Introduction and objectives Most asthmatic women have normal pregnancies and complications are infrequent when their asthma is controlled (BTS/SIGN 2012). Symptom control and medical treatment concern them, as does the impact of their illness and treatment on their unborn baby (Lim et al 2012). Few qualitative studies illustrate recently delivered asthmatic mothers’ feelings about their care, support and medication during their pregnancy. The aim of the study was to investigate in a qualitative study the thoughts and feelings of women’s experiences of asthma in pregnancy.

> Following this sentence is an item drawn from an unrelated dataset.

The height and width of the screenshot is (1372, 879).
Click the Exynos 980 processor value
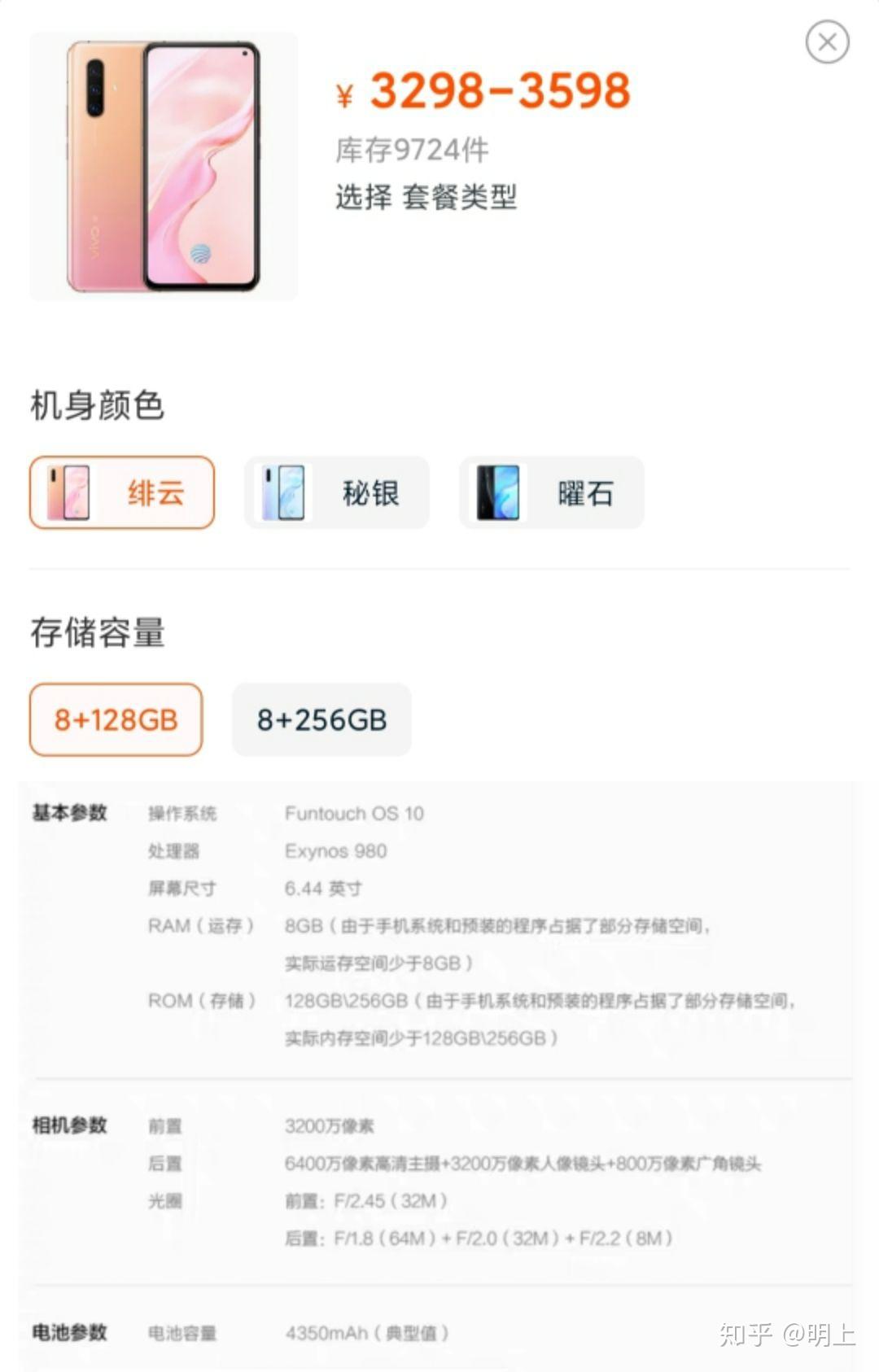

Methods NHS IRAS ethical approval and trust research governance were obtained; women gave written informed consent subject to the usual ethical guarantees. Twenty-two women with asthma and a pregnancy within two years were invited to participate. Seven women were interviewed when data saturation was achieved. Data collection took place between March 2012 and September 2012. Interviews were transcribed and analysed using a phenomenological ‘Framework’ Method involving familiarisation; identifying a thematic framework; indexing; charting; mapping; interpretation. Data were independently analysed by two researchers and consensus reached concerning themes.


  • Asthma and pregnancy

  • Self-management including fears; lack of recognition of symptoms; poor knowledge of inhaled therapy

  • Risk factors

  • Anxieties including drugs, procedures, risks versus benefits

  • General understanding of asthma

  • Concealing symptoms

Pregnancy and post-natal experiences

  • Impact of exacerbations on baby; breastfeeding benefits; changes to asthma, post-natal experience

Health professionals’

  • Lack of regular contact; midwife support; interaction with healthcare professionals, education

Conclusions These findings are globally relevant because maternal asthma is so prevalent. They illustrate participants’ experiences of their asthma care and their views on its improvement. Similar to the international literature (Lim et al 2012), pregnant asthmatic women have concerns about their care and treatment, which might be alleviated by outreach, joint working between respiratory nurse specialists, midwives and GP practice nurses.


  1. British Thoracic Society (2012). British Guideline on the Management of Asthma. Available on-line at

  2. Lim AS, Stewart K, Abramson MJ, Ryan K, George J (2012) Asthma during Pregnancy: The Experiences, Concerns and Views of Pregnant Women with Asthma. J Asthma. 49(5):474–9.